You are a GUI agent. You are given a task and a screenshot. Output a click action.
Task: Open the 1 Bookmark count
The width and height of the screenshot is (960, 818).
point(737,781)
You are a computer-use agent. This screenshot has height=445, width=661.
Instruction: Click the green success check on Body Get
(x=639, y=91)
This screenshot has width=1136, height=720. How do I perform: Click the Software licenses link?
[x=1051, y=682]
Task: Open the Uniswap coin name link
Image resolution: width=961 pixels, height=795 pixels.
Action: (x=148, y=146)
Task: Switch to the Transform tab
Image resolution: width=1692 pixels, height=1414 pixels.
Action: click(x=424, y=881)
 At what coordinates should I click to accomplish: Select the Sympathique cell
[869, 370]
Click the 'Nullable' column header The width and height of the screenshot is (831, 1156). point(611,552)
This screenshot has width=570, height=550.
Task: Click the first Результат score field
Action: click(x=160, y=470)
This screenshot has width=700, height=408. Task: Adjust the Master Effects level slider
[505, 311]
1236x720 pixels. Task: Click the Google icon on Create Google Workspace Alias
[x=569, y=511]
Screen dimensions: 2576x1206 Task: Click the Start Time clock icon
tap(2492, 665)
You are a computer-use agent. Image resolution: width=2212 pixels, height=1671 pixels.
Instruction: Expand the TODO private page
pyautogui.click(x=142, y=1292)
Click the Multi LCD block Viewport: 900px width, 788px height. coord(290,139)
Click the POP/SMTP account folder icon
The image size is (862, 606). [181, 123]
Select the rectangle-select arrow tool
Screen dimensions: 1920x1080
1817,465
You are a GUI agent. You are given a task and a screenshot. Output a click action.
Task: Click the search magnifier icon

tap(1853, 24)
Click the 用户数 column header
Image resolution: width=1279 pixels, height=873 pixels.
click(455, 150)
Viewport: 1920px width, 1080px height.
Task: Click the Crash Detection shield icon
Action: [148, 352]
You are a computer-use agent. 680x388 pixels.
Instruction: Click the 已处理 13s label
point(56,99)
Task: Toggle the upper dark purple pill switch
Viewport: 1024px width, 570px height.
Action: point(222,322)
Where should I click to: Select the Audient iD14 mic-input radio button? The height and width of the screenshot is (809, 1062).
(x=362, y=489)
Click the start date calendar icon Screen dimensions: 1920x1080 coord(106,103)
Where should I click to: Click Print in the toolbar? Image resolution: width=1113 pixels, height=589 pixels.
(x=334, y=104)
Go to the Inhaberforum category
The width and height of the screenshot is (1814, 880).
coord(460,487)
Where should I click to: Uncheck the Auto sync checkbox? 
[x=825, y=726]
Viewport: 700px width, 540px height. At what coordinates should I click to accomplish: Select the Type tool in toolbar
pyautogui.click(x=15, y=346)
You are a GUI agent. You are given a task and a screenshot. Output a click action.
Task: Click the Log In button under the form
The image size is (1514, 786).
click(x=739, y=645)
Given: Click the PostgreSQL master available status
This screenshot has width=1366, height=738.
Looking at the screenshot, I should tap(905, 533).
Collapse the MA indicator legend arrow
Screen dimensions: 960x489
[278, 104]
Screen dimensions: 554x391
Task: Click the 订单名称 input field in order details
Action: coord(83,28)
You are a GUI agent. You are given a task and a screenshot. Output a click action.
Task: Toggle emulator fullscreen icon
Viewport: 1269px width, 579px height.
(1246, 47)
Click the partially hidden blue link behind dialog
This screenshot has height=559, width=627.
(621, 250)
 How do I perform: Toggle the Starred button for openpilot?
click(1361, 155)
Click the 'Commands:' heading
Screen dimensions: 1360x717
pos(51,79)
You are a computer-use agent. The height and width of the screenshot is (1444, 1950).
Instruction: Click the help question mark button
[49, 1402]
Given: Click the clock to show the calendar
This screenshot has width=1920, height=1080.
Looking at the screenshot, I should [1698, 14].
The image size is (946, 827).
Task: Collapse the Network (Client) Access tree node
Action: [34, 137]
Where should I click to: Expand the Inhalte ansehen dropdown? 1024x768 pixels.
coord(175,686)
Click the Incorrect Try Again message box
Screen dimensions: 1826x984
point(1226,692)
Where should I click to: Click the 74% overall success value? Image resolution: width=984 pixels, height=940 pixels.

-- -- --

Put every line of the material above into a numbered list, leaving out blank lines.

> **TASK RESPONSE**
1. You are a GUI agent. You are given a task and a screenshot. Output a click action.
2. Task: Open the 1 Bookmark count
3. The width and height of the screenshot is (960, 818).
4. point(737,781)
5. You are a computer-use agent. This screenshot has height=445, width=661.
6. Instruction: Click the green success check on Body Get
7. (x=639, y=91)
8. This screenshot has width=1136, height=720. How do I perform: Click the Software licenses link?
9. [x=1051, y=682]
10. Task: Open the Uniswap coin name link
11. Image resolution: width=961 pixels, height=795 pixels.
12. Action: (x=148, y=146)
13. Task: Switch to the Transform tab
14. Image resolution: width=1692 pixels, height=1414 pixels.
15. Action: click(x=424, y=881)
16.  At what coordinates should I click to accomplish: Select the Sympathique cell
17. [869, 370]
18. Click the 'Nullable' column header The width and height of the screenshot is (831, 1156). point(611,552)
19. This screenshot has width=570, height=550.
20. Task: Click the first Результат score field
21. Action: click(x=160, y=470)
22. This screenshot has width=700, height=408. Task: Adjust the Master Effects level slider
23. [505, 311]
24. 1236x720 pixels. Task: Click the Google icon on Create Google Workspace Alias
25. [x=569, y=511]
26. Screen dimensions: 2576x1206 Task: Click the Start Time clock icon
27. tap(2492, 665)
28. You are a computer-use agent. Image resolution: width=2212 pixels, height=1671 pixels.
29. Instruction: Expand the TODO private page
30. pyautogui.click(x=142, y=1292)
31. Click the Multi LCD block Viewport: 900px width, 788px height. coord(290,139)
32. Click the POP/SMTP account folder icon
33. The image size is (862, 606). [181, 123]
34. Select the rectangle-select arrow tool
35. Screen dimensions: 1920x1080
36. 1817,465
37. You are a GUI agent. You are given a task and a screenshot. Output a click action.
38. Task: Click the search magnifier icon
39. tap(1853, 24)
40. Click the 用户数 column header
41. Image resolution: width=1279 pixels, height=873 pixels.
42. click(455, 150)
43. Viewport: 1920px width, 1080px height.
44. Task: Click the Crash Detection shield icon
45. Action: [148, 352]
46. You are a computer-use agent. 680x388 pixels.
47. Instruction: Click the 已处理 13s label
48. point(56,99)
49. Task: Toggle the upper dark purple pill switch
50. Viewport: 1024px width, 570px height.
51. Action: point(222,322)
52. Where should I click to: Select the Audient iD14 mic-input radio button? The height and width of the screenshot is (809, 1062).
53. (x=362, y=489)
54. Click the start date calendar icon Screen dimensions: 1920x1080 coord(106,103)
55. Where should I click to: Click Print in the toolbar? Image resolution: width=1113 pixels, height=589 pixels.
56. (x=334, y=104)
57. Go to the Inhaberforum category
58. The width and height of the screenshot is (1814, 880).
59. coord(460,487)
60. Where should I click to: Uncheck the Auto sync checkbox? 
61. [x=825, y=726]
62. Viewport: 700px width, 540px height. At what coordinates should I click to accomplish: Select the Type tool in toolbar
63. pyautogui.click(x=15, y=346)
64. You are a GUI agent. You are given a task and a screenshot. Output a click action.
65. Task: Click the Log In button under the form
66. The image size is (1514, 786).
67. click(x=739, y=645)
68. Given: Click the PostgreSQL master available status
69. This screenshot has width=1366, height=738.
70. Looking at the screenshot, I should tap(905, 533).
71. Collapse the MA indicator legend arrow
72. Screen dimensions: 960x489
73. [278, 104]
74. Screen dimensions: 554x391
75. Task: Click the 订单名称 input field in order details
76. Action: coord(83,28)
77. You are a GUI agent. You are given a task and a screenshot. Output a click action.
78. Task: Toggle emulator fullscreen icon
79. Viewport: 1269px width, 579px height.
80. (1246, 47)
81. Click the partially hidden blue link behind dialog
82. This screenshot has height=559, width=627.
83. (621, 250)
84.  How do I perform: Toggle the Starred button for openpilot?
85. click(1361, 155)
86. Click the 'Commands:' heading
87. Screen dimensions: 1360x717
88. pos(51,79)
89. You are a computer-use agent. The height and width of the screenshot is (1444, 1950).
90. Instruction: Click the help question mark button
91. [49, 1402]
92. Given: Click the clock to show the calendar
93. This screenshot has width=1920, height=1080.
94. Looking at the screenshot, I should [1698, 14].
95. The image size is (946, 827).
96. Task: Collapse the Network (Client) Access tree node
97. Action: [34, 137]
98. Where should I click to: Expand the Inhalte ansehen dropdown? 1024x768 pixels.
99. coord(175,686)
100. Click the Incorrect Try Again message box
101. Screen dimensions: 1826x984
102. point(1226,692)
103. Where should I click to: Click the 74% overall success value? Image resolution: width=984 pixels, height=940 pixels.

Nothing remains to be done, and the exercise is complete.